W杯3位決定戦ブラジルVSオランダは、0-3でオランダの圧勝となった。
準決勝でドイツに7ゴールを献上したブラジルは、それが「一過性の椿事」だったと世界に知らしめるためにも、また事件がトラウマとなって自らを苦しめることがないようにするためにも、オランダ戦をうまく戦う必要があった。
たとえばブラジルらしい派手なパフォーマンスを展開して、できれば大勝、勝てない場合は最低でも何ゴールかを決めての引き分け、という程度の結果がほしかったはずである。
結果はまたもや惨敗。 試合開始からわずか1分25秒でブラジルはオランダにPKを献上した。守備の要で主将のチアゴシウバが、オランダFWロッベンの疾駆に追いていけずにファールで倒してPK、得点に。
それからわずか15分後にもオランダはゴールを決めてブラジルを突き放した。試合終了間際にもオランダは非情のゴールを叩き込んで3-0。ブラジルは地獄に落ちた。
ブラジルの心的病はどうやら重篤のようだ。 3位決定戦でのブラジルの敗北は、その前の対ドイツとの7-1敗戦よりも深刻な結果だと思う。
なぜなら前述したように、ドイツ戦におけるほとんど非現実的なブラジルの7失点は、3位決定戦で同チームが「これぞブラジル」と誰もが認めるような派手なサッカーを展開することで、偶発事件として忘れ去られる可能性があった。

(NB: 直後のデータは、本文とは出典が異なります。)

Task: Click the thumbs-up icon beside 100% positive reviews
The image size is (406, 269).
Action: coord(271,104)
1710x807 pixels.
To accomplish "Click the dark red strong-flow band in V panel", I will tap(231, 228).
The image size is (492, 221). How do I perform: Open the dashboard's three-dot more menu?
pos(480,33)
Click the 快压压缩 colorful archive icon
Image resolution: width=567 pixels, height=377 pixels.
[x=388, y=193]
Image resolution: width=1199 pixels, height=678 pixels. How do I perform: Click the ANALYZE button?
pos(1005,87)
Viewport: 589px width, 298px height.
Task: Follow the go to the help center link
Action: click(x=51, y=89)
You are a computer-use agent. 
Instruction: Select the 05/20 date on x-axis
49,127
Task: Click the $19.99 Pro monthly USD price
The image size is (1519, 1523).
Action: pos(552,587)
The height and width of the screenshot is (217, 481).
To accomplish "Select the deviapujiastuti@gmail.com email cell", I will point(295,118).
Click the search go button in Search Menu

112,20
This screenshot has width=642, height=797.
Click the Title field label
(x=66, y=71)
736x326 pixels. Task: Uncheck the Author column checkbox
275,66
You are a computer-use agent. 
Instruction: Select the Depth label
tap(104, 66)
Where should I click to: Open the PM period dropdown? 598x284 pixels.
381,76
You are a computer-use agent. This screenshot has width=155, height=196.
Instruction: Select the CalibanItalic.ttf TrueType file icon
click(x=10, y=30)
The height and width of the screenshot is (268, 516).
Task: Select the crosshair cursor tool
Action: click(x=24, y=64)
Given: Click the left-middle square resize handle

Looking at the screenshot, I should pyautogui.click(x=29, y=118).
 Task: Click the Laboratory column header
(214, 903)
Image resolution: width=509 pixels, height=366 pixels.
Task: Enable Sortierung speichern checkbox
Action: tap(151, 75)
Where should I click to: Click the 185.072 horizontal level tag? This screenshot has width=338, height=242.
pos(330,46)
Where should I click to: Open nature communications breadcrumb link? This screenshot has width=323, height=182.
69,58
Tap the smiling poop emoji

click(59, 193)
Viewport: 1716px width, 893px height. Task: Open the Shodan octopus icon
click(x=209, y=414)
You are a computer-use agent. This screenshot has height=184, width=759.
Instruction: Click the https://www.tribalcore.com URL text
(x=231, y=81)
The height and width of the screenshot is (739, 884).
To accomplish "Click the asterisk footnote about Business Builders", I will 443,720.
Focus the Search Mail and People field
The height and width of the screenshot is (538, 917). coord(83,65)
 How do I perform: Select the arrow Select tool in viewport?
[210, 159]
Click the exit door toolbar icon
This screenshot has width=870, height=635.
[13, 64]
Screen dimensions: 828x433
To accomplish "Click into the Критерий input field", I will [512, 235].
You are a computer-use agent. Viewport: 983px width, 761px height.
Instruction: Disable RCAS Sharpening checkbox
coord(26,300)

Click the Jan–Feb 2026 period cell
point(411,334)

ところがブラジルの崩壊は、本物かつ深刻な事態であるらしいことがオランダ戦の惨敗で露呈した。
ブラジルはW杯最多優勝回数5回のうちの2回を割と最近達成している。即ち、94年と2002年の優勝。またフランスが初優勝した98年にも準優勝という好成績だった。
常勝サイクルの中にいたブラジルは2006年、また前回の2010年大会と不調になり低迷期を迎えたように見えた。
世界サッカーでは、一国の常勝サイクルは頂点のW杯優勝によって終わることが多い。頂点を極めたチームは緊張がゆるんで新たなモチベーションを掻き立てにくくなるから、それは理解できることである。
直近の例で言うなら、前回大会で優勝したスペインが、今回大会では早々と姿を消したのがその象徴だ。
ブラジルの常勝サイクルも恐らく2002年で終わり、ブラジルはまだ低迷期の中にいるのだ。ところが2年前、2002年W杯優勝監督のスコラーリが再び監督に就任し、翌2013年にはコンフェデ杯で優勝してしまった。
そのために世界の多くのサッカーファンがブラジルの常勝サイクルが再び始まったと思い込んだ。僕もそのうちの1人だった。だがそれは完全な錯覚だったのだ。
今回大会のブラジルの失点はW杯史上最悪の14。そのうちの半分がたった1試合での献上だ。
弱いチームの大敗は問題にならないが、世界最強と言われるブラジルの異様な負け方は世界中に衝撃をもたらした。
しかしブラジルは恐らく、イタリアやフランスまた今回大会で転落が鮮明になったスペインなどと同様に、低迷期に陥っているだけに過ぎないのだろう。
ブラジルサッカーは腐っても鯛だ。このすさまじいばかりの転落を経験した後には、不死鳥のようによみがえってまた華々しいサッカーを見せてくれるだろう。